5) (19e eeuw) (spot.) iemand die eruit ziet als een figuur op een prent; stijf, houterig of saai persoon. Vandaar ook: 'Wat een prenterig mens' of 'wat een prentachtige dame'.

• Zwijgend gingen ze naast elkaar, het vreemdste paar. De maan was doorgekomen, in een winkelraam zag hij vaag zichzelf op onvaste benen en de zwarte staak naast hem. Lachspiegel. Ekke Weideblom met tante Tonia, een zotte prent. (Elisabeth Keesing: De blinde spinners. 1962)
• Prent, een saai iemand. 'We' 'n prent, war!' Mijn hemel, wat een saai persoon. (Lex Reelick, Cor Swanenberg, drs. Erwin Verzandvoort & Michel Wouters: Bosch woordenboek. 2009)
• Prent (prént, print): Vlot, vrolijk meisje, (te) weinig ingetogen. Mee dieje prent kunde wel lagen. RW I 220. Prent: een saai iemand. Wè’n prent, war! Mijn hemel, wat een saai persoon. HBW 153. (Casper van de Ven: De Brabantse spot- en scheldnamen. 2013)

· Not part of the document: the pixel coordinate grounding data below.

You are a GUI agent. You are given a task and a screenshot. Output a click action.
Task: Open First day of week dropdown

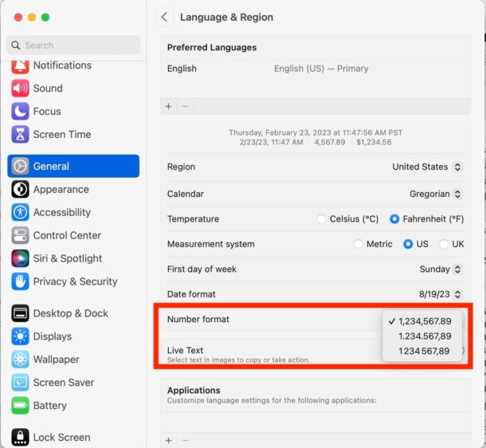[x=440, y=270]
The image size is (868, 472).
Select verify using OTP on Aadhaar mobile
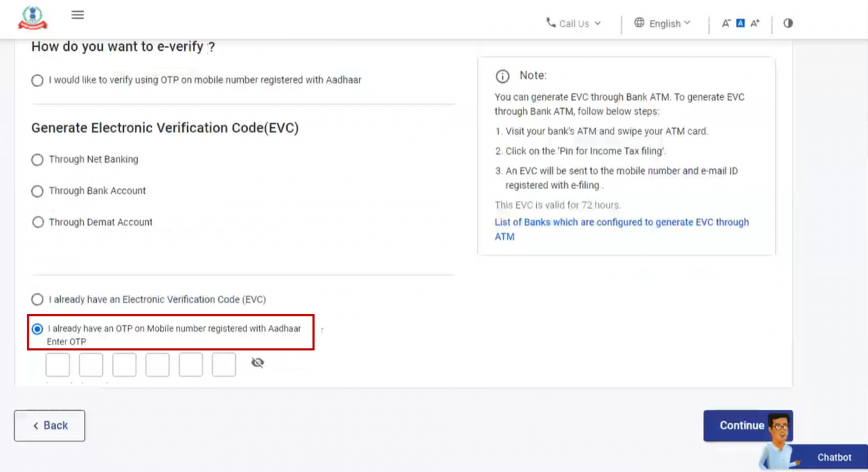(37, 79)
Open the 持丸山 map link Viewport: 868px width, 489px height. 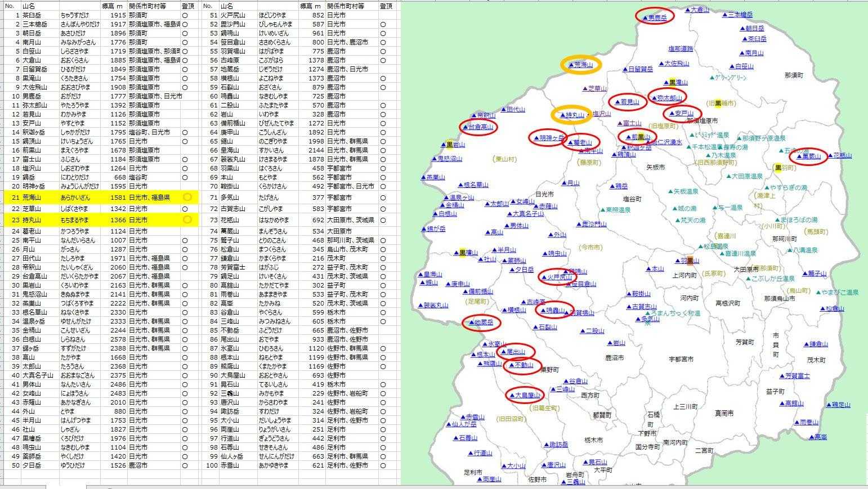click(x=574, y=115)
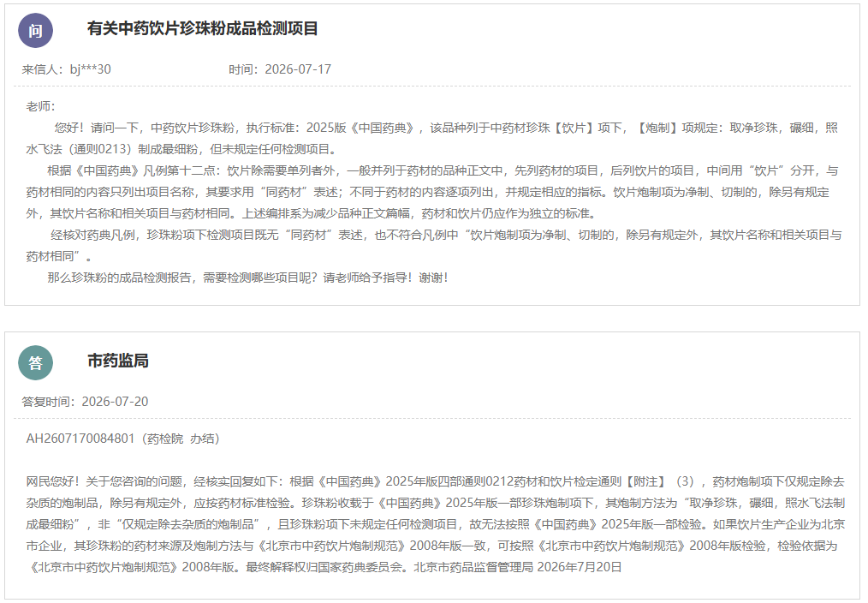Click the 答复时间 label
This screenshot has height=603, width=868.
point(48,402)
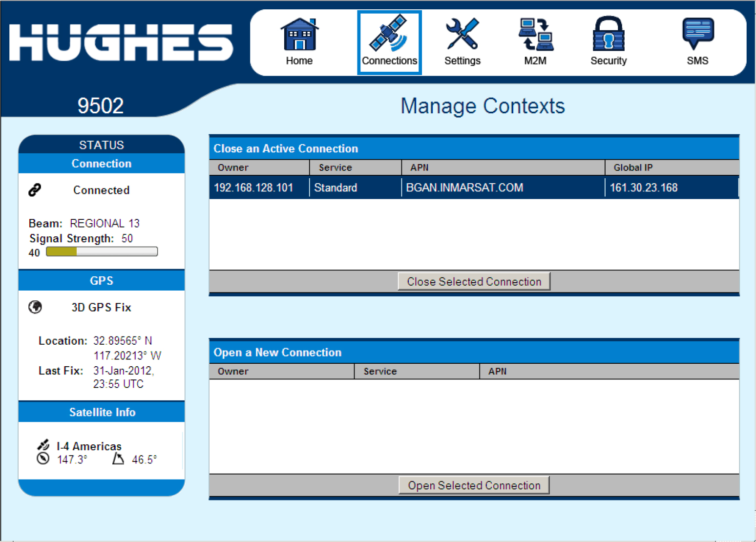Click the satellite icon beside I-4 Americas

(43, 445)
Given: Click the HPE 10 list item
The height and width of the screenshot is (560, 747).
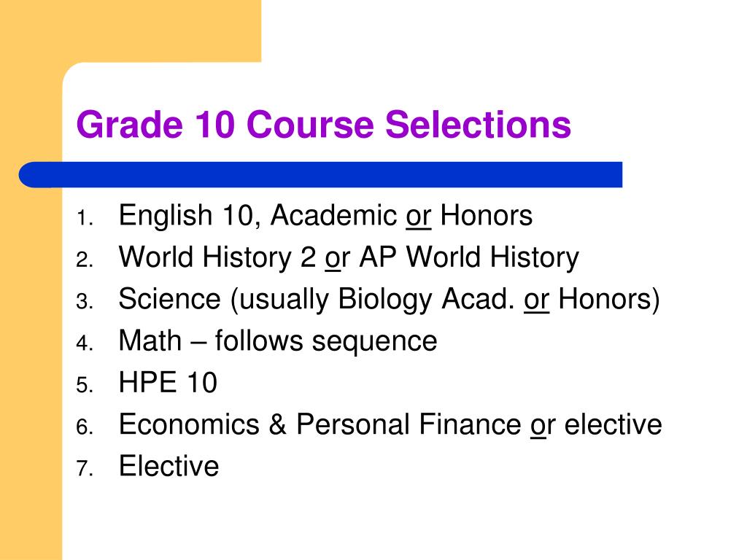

6) (1985) (verkleinwoord) (bridge) honneur.

• Deze artikelenserie wordt geschreven door de Amsterdammers J. Veerkamp en R; Verhoef en er wordt een overzicht in gegeven van het* speciale taaltje van bridgers, het bridgebargoens. Uit die rubriek blijkt dat er verrassend veel benamingen voor de kaarten zijn. Een honneur kan men een "plaatje", "pop" of "prentje" noemen. Het aas is een "orgel" en de heer wordt vaak "pappie" genoemd. Als men het over "het mens", "de duif' of "moeders" heeft dan wordt de vrouw, aangeduid. (Nieuwsblad van het Noorden, 21/06/1985)
• Prentje: plaatje. Elke aas, heer, vrouw of boer. (Toine van Hoof: Het Bridge woordenboek. 1998)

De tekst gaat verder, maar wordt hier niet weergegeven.